#### STATED PROBLEM:
Update the entries below by replacing "bar chart" with "pie chart" wherever it appears, leaving everything else unchanged, and leave out the pictures.

#### DATA SUPPLIED:
------------------------------------------------

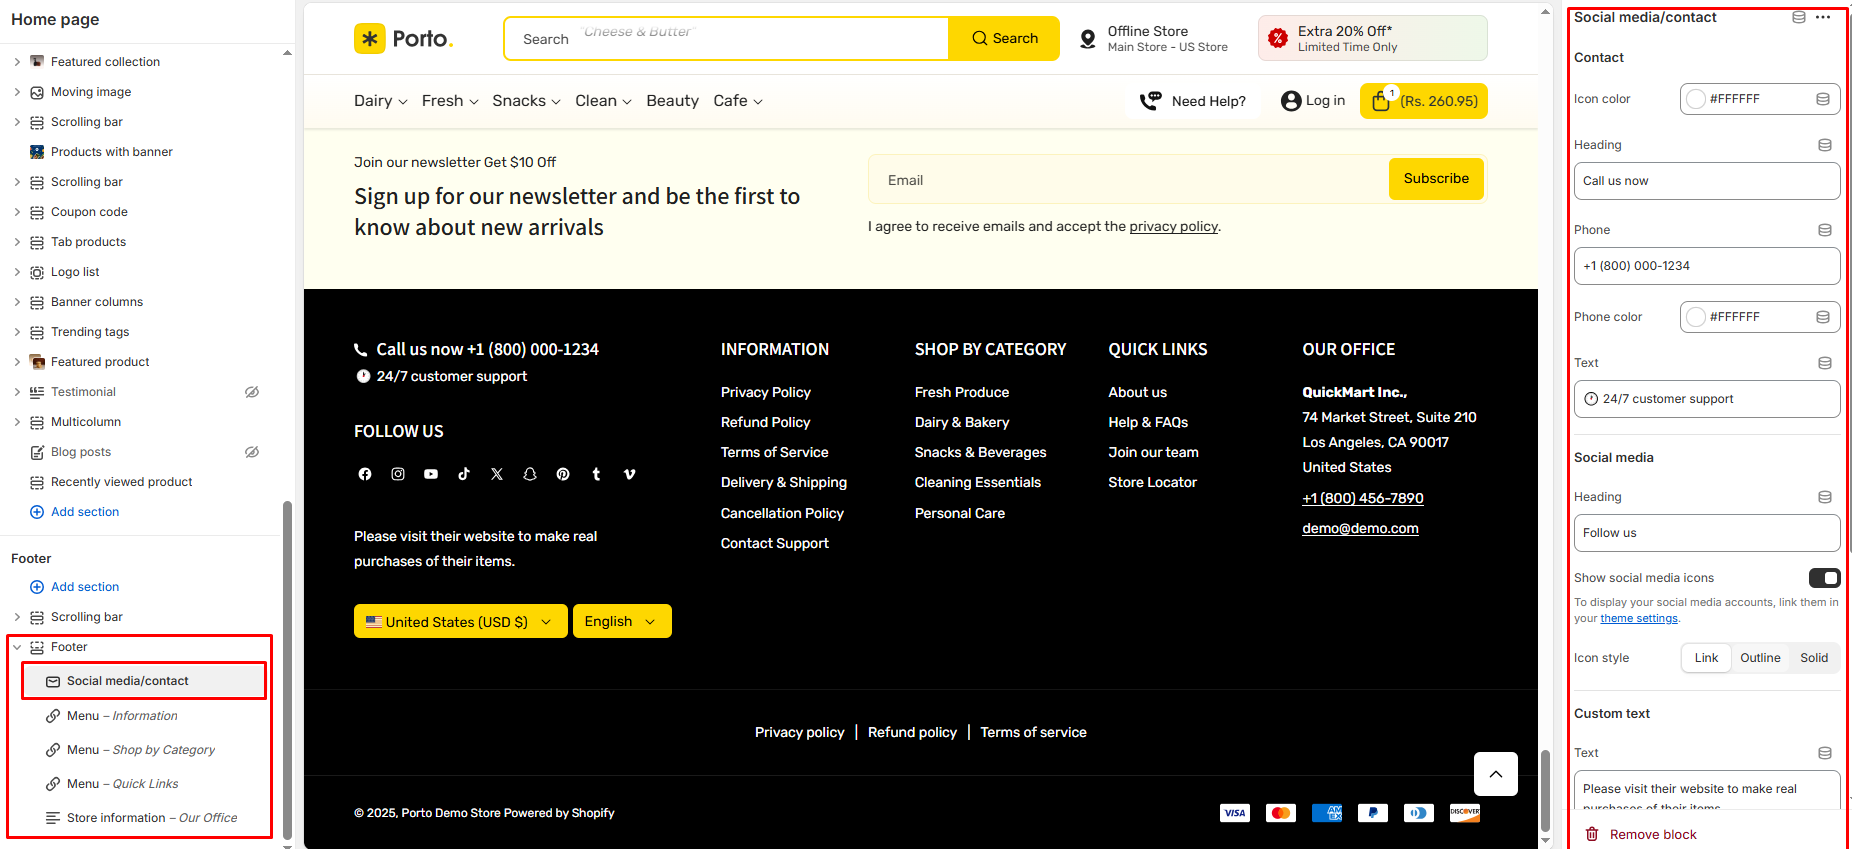Click the Subscribe newsletter button
The height and width of the screenshot is (849, 1852).
pyautogui.click(x=1435, y=179)
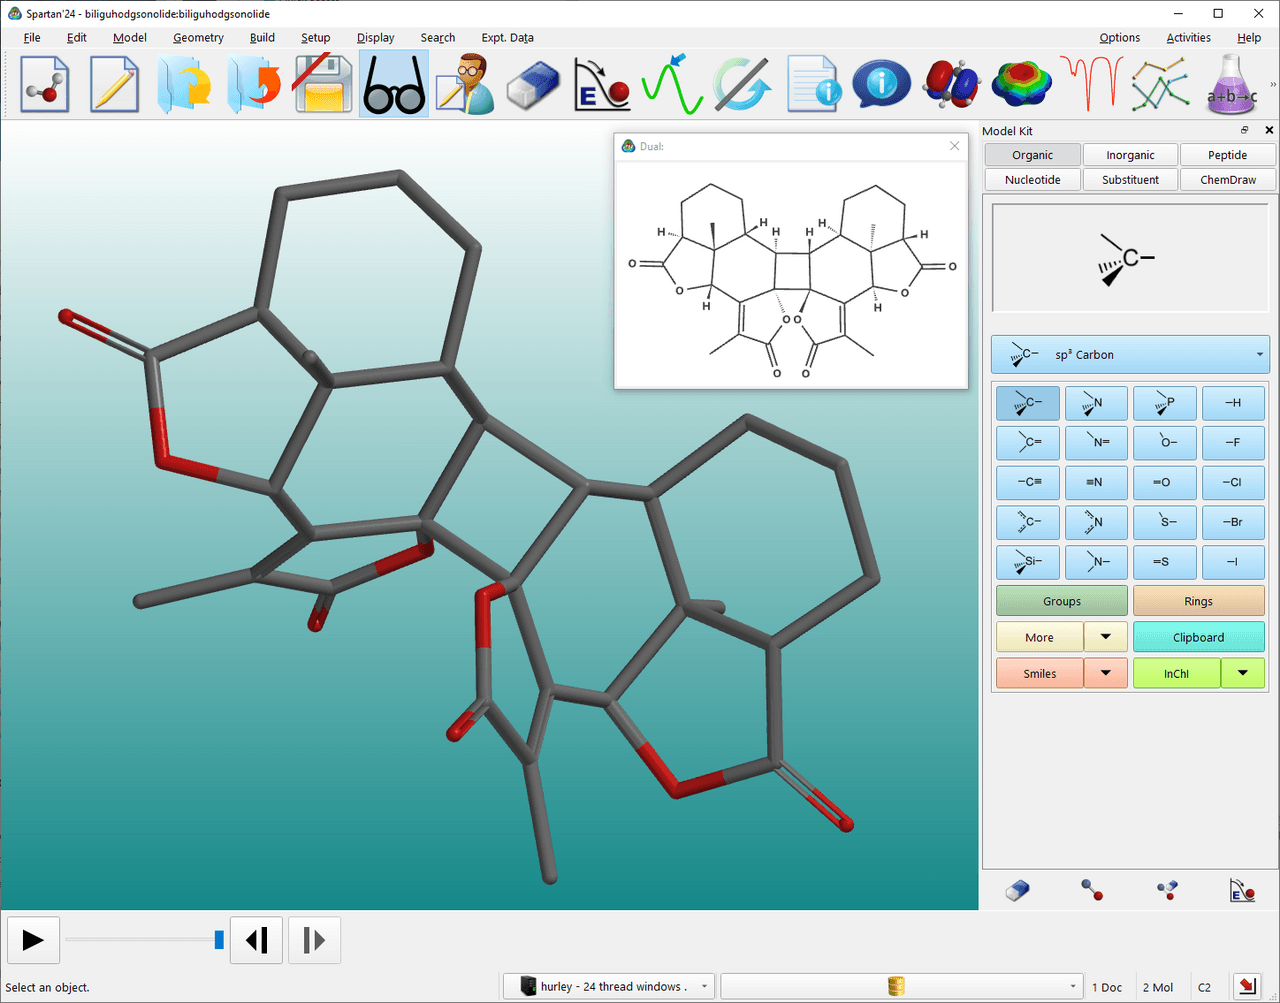Image resolution: width=1280 pixels, height=1003 pixels.
Task: Select the Delete eraser tool
Action: pyautogui.click(x=533, y=84)
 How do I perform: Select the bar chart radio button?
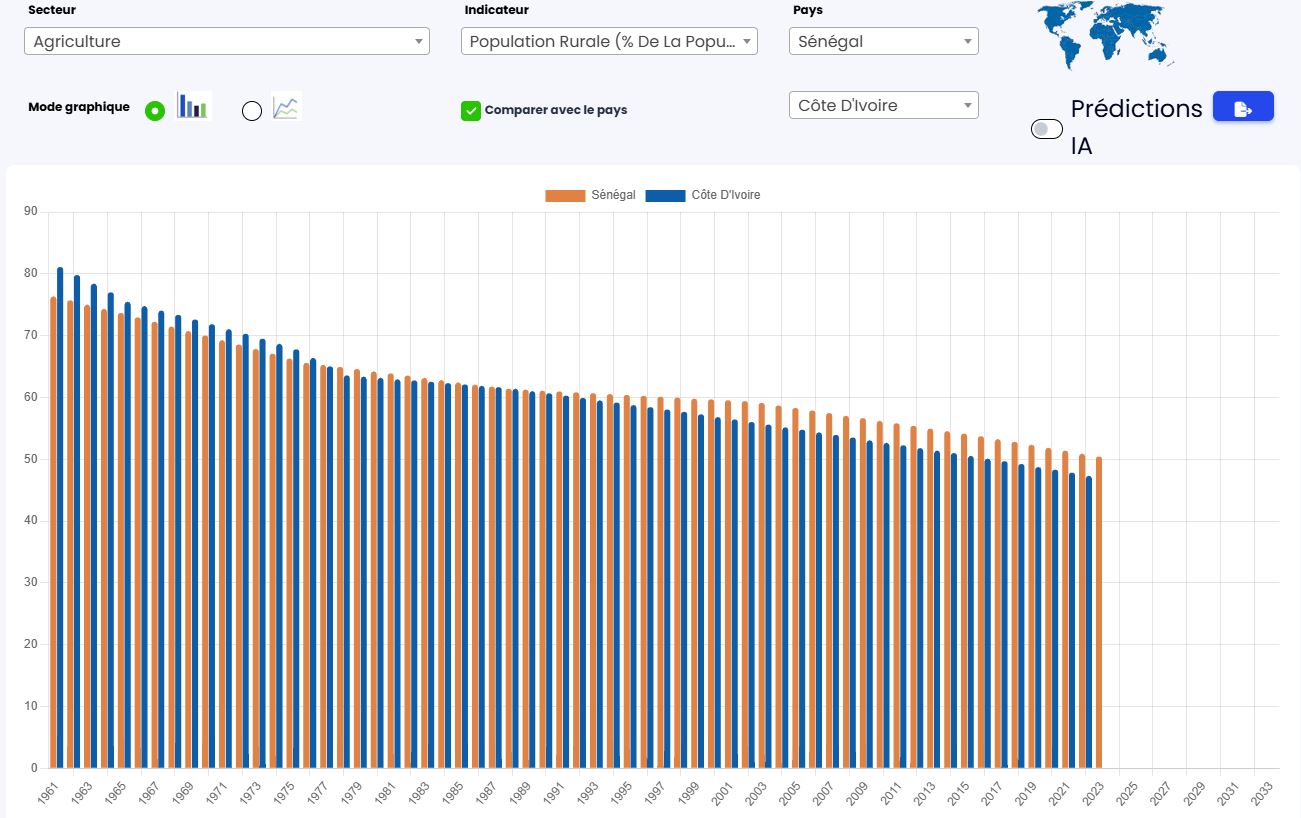pos(155,111)
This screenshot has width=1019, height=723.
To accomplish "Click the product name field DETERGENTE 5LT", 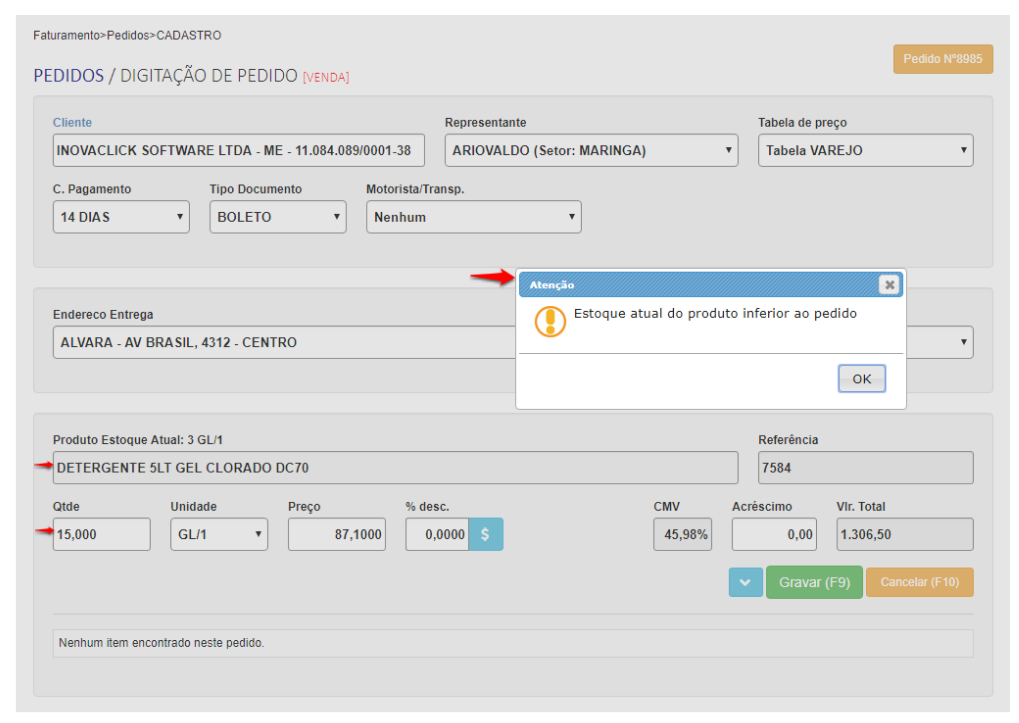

------------------------------------------------

#### REPLY:
Click the Subscribe newsletter button
The height and width of the screenshot is (849, 1852).
pyautogui.click(x=1435, y=179)
Image resolution: width=1280 pixels, height=1003 pixels.
Task: Select the Delete eraser tool
Action: pyautogui.click(x=533, y=84)
 How do I perform: Select the pie chart radio button?
pos(155,111)
This screenshot has width=1019, height=723.
To accomplish "Click the product name field DETERGENTE 5LT", 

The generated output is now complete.